Pictures are to be left out, and only the lines from the one containing "Click the user account silhouette icon" through the last line of the data are to be returned exactly.

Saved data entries
■ ■ ■ ■ ■

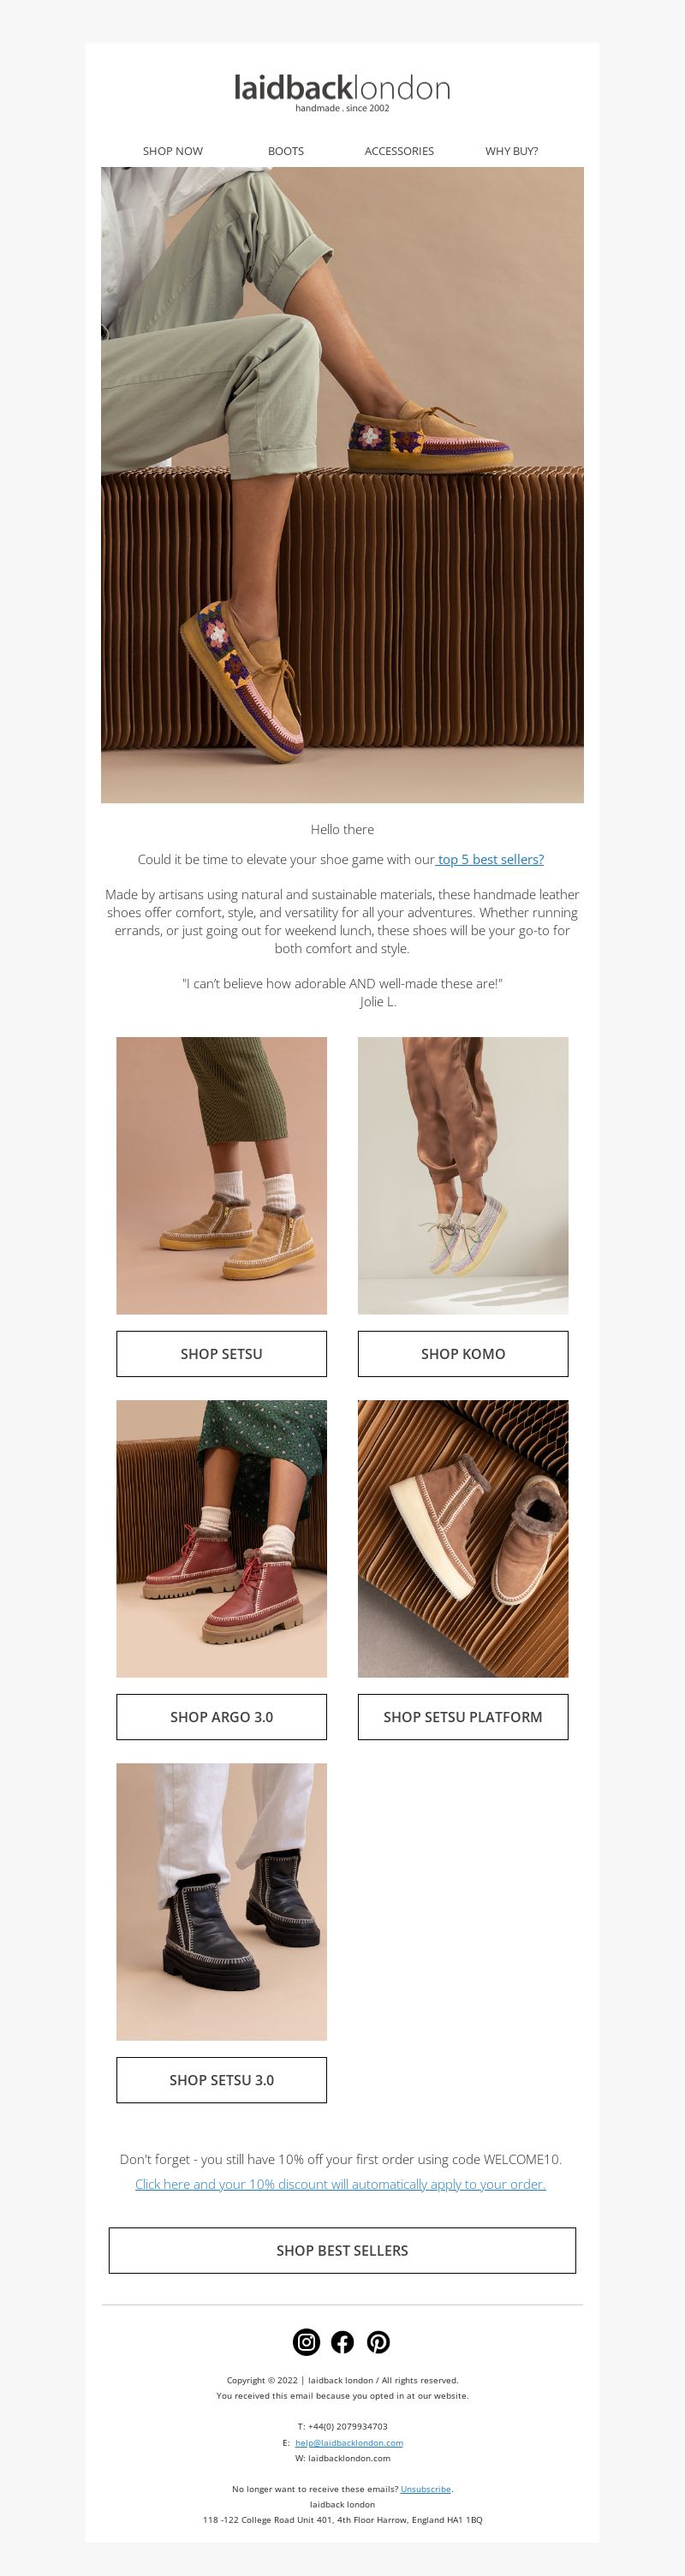Click the laidbacklondon logo
Screen dimensions: 685x2576
342,91
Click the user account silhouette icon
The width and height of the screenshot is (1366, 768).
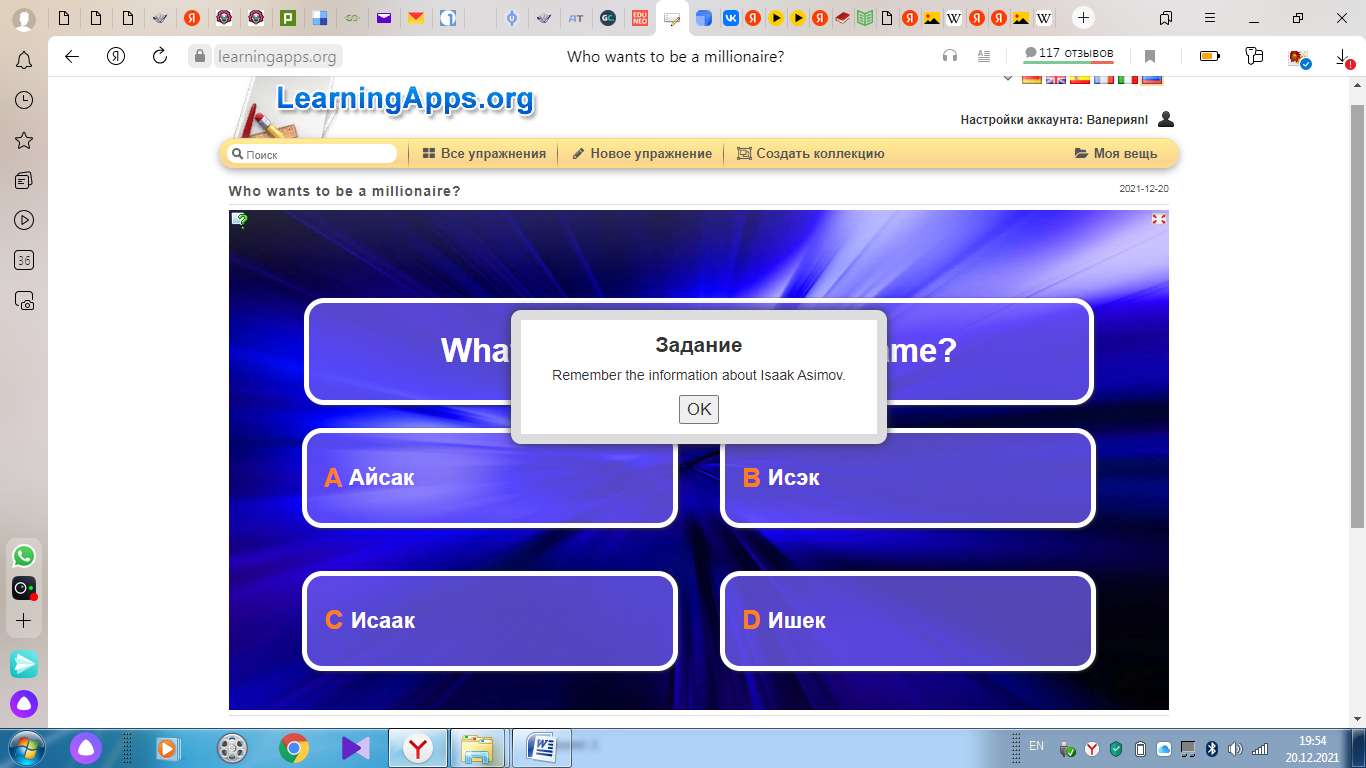(x=1166, y=120)
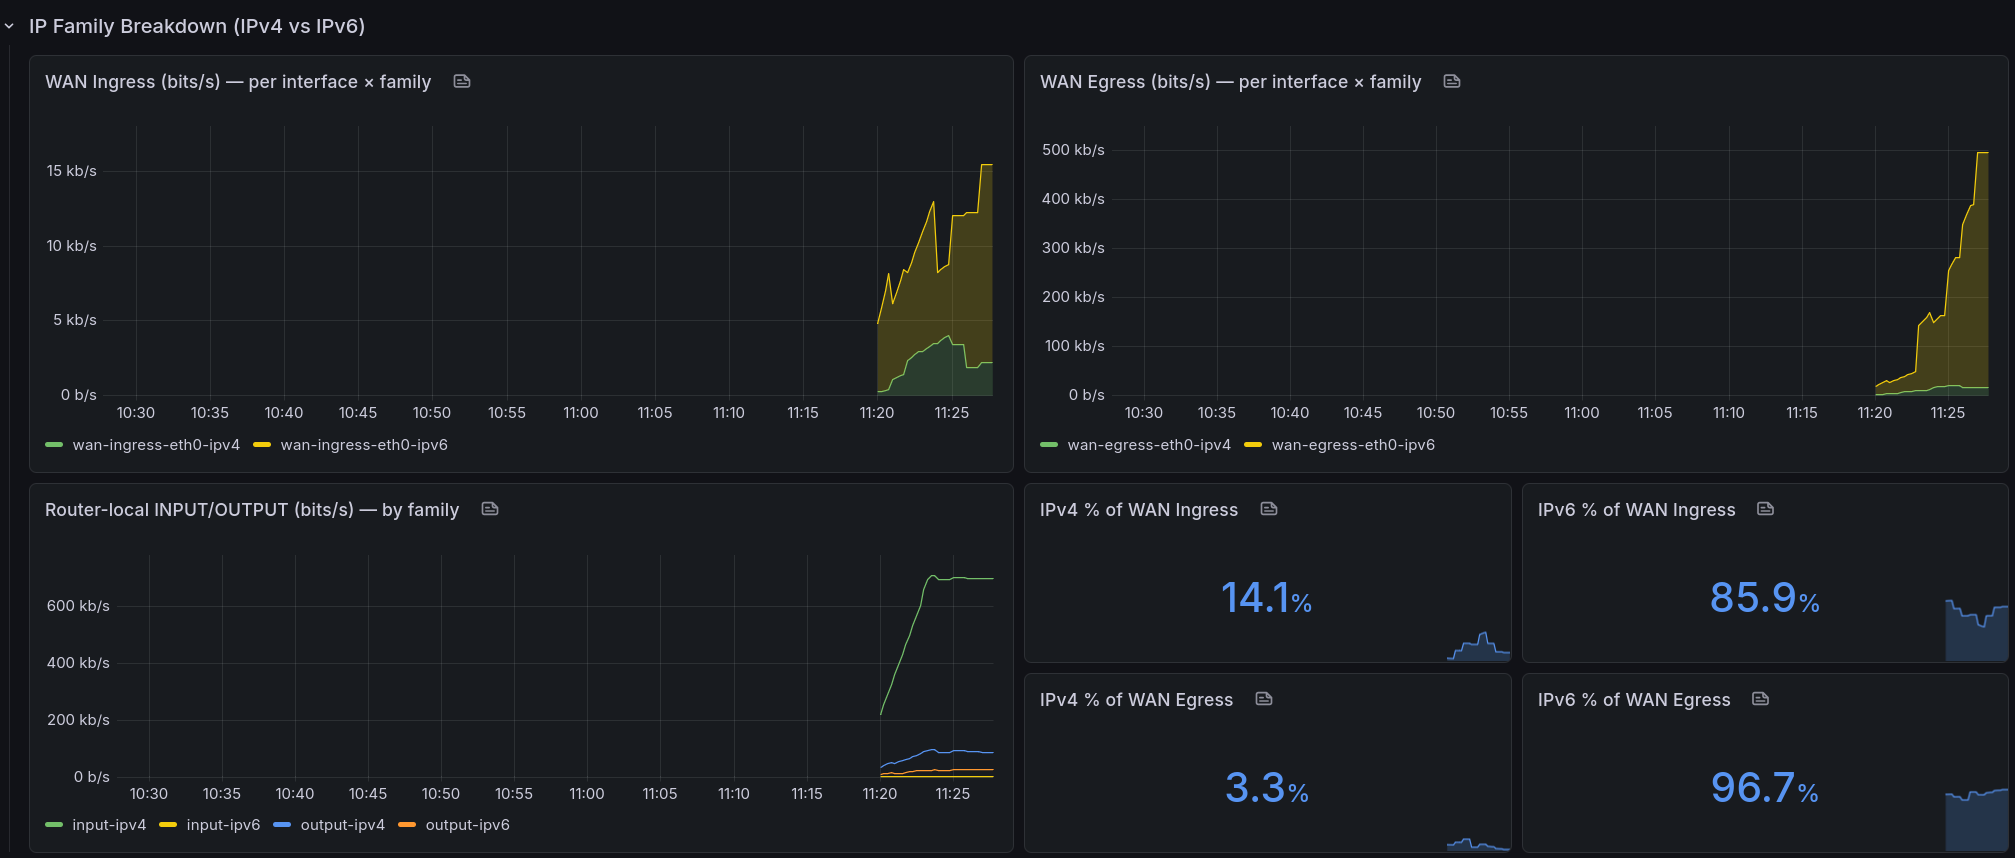Toggle wan-ingress-eth0-ipv4 series in legend

pyautogui.click(x=156, y=445)
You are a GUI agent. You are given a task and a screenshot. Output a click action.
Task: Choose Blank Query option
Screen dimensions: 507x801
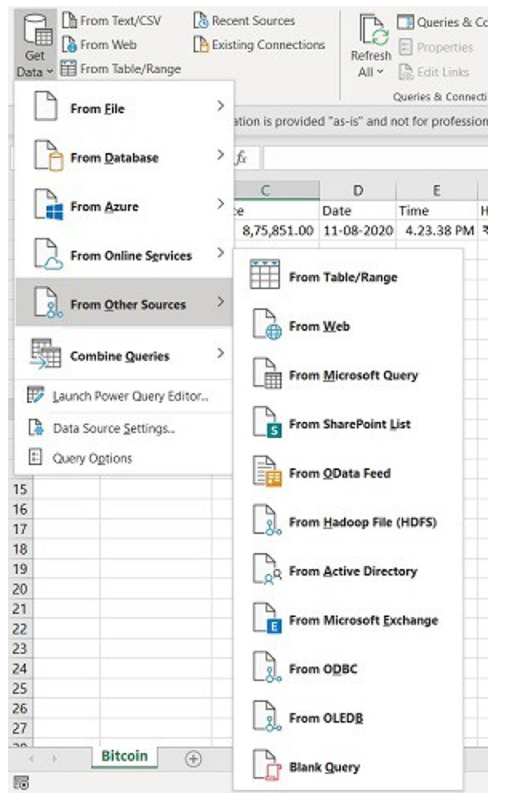pos(348,766)
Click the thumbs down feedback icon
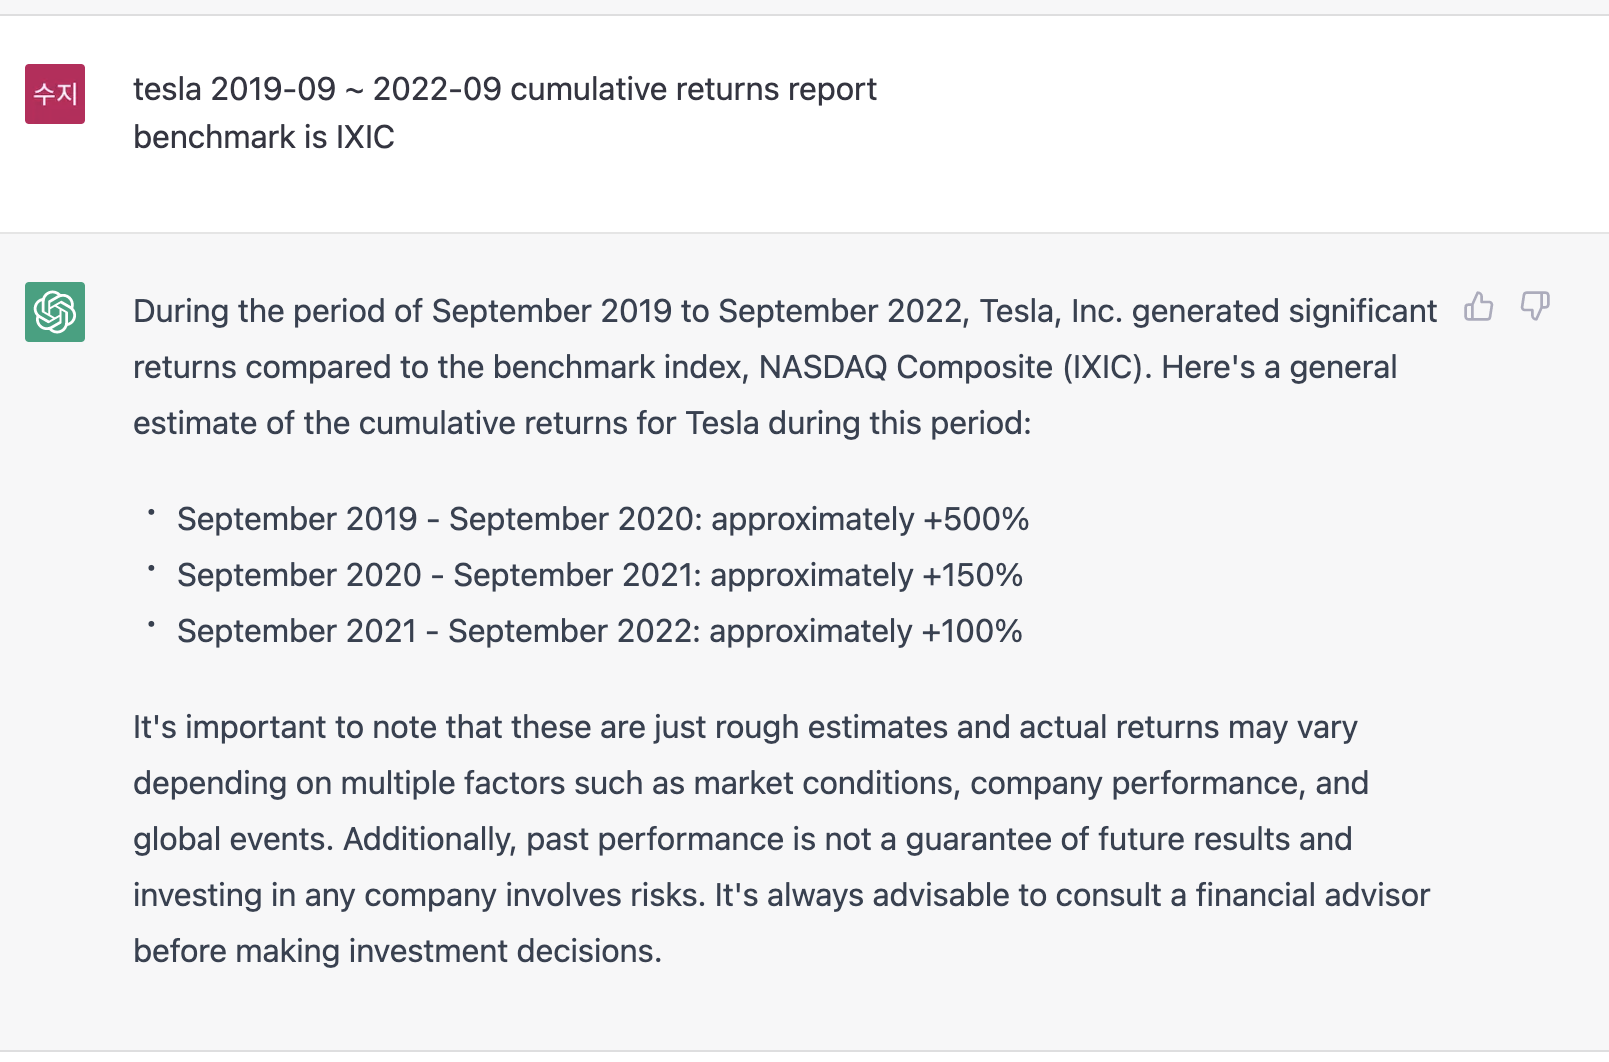This screenshot has height=1062, width=1609. 1535,306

■ ■ ■ ■ ■

Answer below:
Click the user account silhouette icon
The width and height of the screenshot is (1366, 768).
(x=1166, y=120)
Toggle wan-ingress-eth0-ipv4 series in legend

pyautogui.click(x=156, y=445)
You are a GUI agent. You are given a task and a screenshot. Output a click action.
Task: Choose Blank Query option
Screen dimensions: 507x801
pos(348,766)
Click the thumbs down feedback icon
This screenshot has height=1062, width=1609. 1535,306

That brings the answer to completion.